Konto internetowe założono mi od ręki, Sfotografowano mnie taką kamerką, jaką posługuje się straż graniczna, wypełniłam pod eskortą wniosek po angielsku i chińsku, zalogowałam się i zapytałam o hasła do przelewów, czy smsowe, czy token, czy karteczka. Pani popatrzyła na mnie, jakbym nagle porosła fioletową sierścią i dorobiła się z czterech par odnóży po bokach czoła. Powtórzyłam, wolniej, wyraźniej, z użyciem maksymalnie prostego słownictwa (Młodociany też nie kumał o co mi chodzi, i zaczęło mnie to z lekka martwić). Otóż – przez internet mogę robić przelewy tylko i wyłącznie na „zaufane konta”, których listę  zaraz dołączę do akt. Jeżeli chcę zrobić przelew na konto spoza listy, muszę się pofatygować do banku i uwierzytelnić je, że to ja a nie jakiś zły cyberterrorysta z Wietnamu chce przelać kasiorę. Witki mi opadły.
- Ale ja jeszcze nie wiem, jaki numer konta będzie miał mój nowy właściciel mieszkania! Bo jeszcze nie wiem, od kogo to mieszkanie wynajmę! I nie mam pojęcia, jaki numer konta tym razem wymyśli Wendzarnia, bo mają tych kont od groma i trochę i każde do czego innego…
- No to niestety, będzie pani musiała je uwierzytelnić w banku, wystarczy przyjść z książeczką i paszportem i wpisać na tą listę…
- Ale ja będę wtedy w Europie… Nie będę mogła przyjść! Właśnie po to zakładam to konto, żeby z Europy załatwiać takie sprawy bez przychodzenia gdziekolwiek.
- Niestety, ze względu na tajwańskie przepisy bezpieczeństwa transakcji bankowych nie możemy tego zrobić.
Ale konto mam. Ba! Nie tylko zwykłe ale i internetowe! Tajwańskie! Z kartą!
Resztę popołudnia spędziłam na zastanawianiu się – czy dobrze zrobiłam, czy zachowałam się jak typowe warzywo ćwikłowo-pastewne, czy tylko asertywnie, czy cierpię na syndrom nuworysza alias z chłopa król… I jak powinnam zachować się poprawnie? Ale tak, żeby założyć to konto, wilk był syty i owca cała…

7 komentarzy:

  1. hey, No troche przesadzilas z 40 podpisami. Zakladalem niedawno konto w Kaohsiung (jakis wiejski bank) i zaczalem liczyc podpisy - tylko 28. To i tak lepiej niz 7 lat temu, gdy musialem skaldac podpisy odciskiem linii papilarych.

    OdpowiedzUsuń
  2. Witam na blogu i zapraszam ponownie.

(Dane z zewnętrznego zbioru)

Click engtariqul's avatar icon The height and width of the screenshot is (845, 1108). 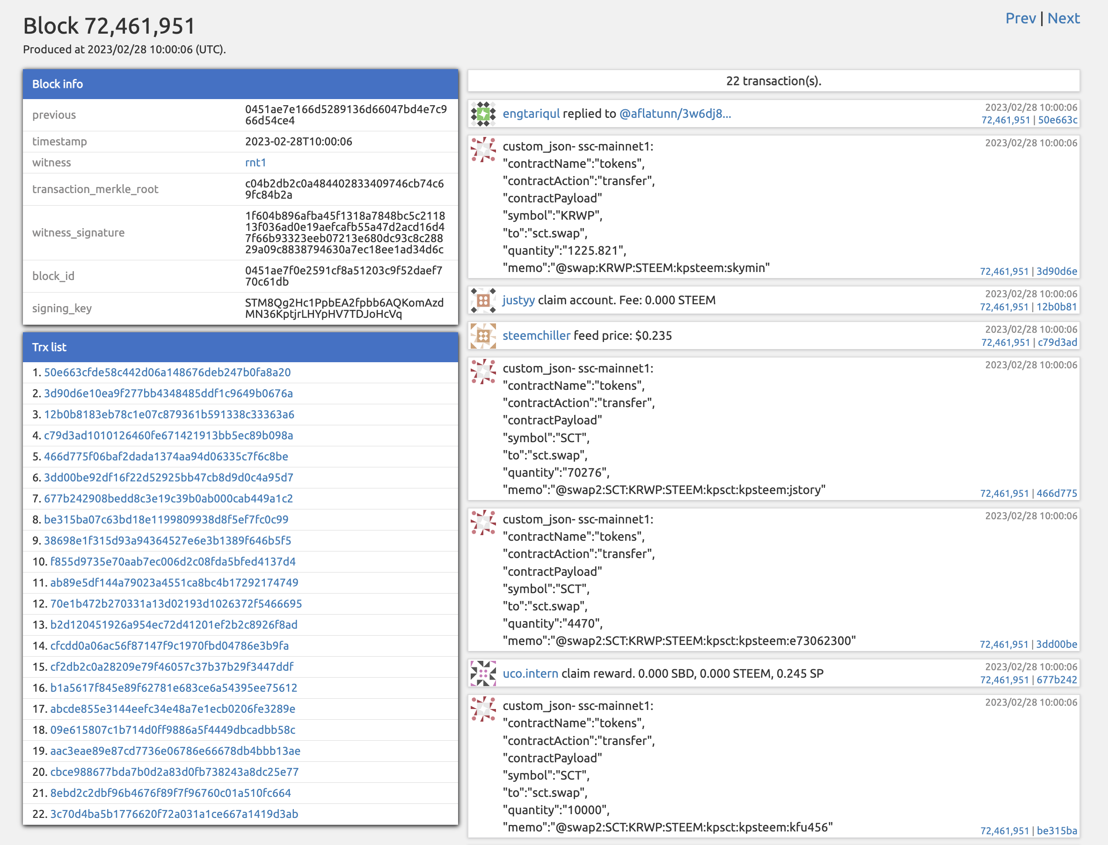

    Chyba nie przeszacowałam zbytnio ilości tych podpisów... Podanie o założenie konta, plus wniosek o kartę z funkcją płatności VISA (a nie zwykłą do wtykania w ścianę, drukowania kasy i robienia przelewów), wniosek o używanie tejże karty za granicą...

    Ile by ich nie było - i tak kosmos dla Polaka.

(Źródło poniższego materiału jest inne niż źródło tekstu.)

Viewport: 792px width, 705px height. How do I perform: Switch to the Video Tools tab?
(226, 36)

    Odcisku palca już nie chcieli (albo bali się poprosić) - a ponoć pobierano go jeszcze niedawno gdy delikwent nie miał pieczątki, albo miał, ale nie taką jak trzeba. To w końcu znana od starożytności chińska metoda uwierzytelniania dokumentów. U nas trzy krzyżyki mógł naskrobać każdy, tam wpadli na to, jak zabezpieczyć się przed oszustwami w dokumentach - i żądali pokwitowania w sposób niebudzący wątpliwości i niepodważalny a w dodatku wykonalny dla analfabetów.

    Jesteś z Kaohsiung?
    I jako długo przebywający na Tajwanie, jesteś w stanie nakreślić mi, jak kulturalnie powinnam była się zachować w celu rozwiązania powyższej sytuacji, żeby nie ranić uczuć ale i uzyskać co należy?

    OdpowiedzUsuń
    Odpowiedzi
    1. Witaj.
      W moim przypadku było to dokładnie 28 podpisów. Stawiając kolo 15 parafki, wyrwałem wszystkie papiery kobiecie z banku i dokładnie policzyłem ilość podpisów ;) Ale faktycznie, moje konto nie jest tak rozbudowane jak Twoje. Czyli pewnie u Ciebie było ich trochę więcej.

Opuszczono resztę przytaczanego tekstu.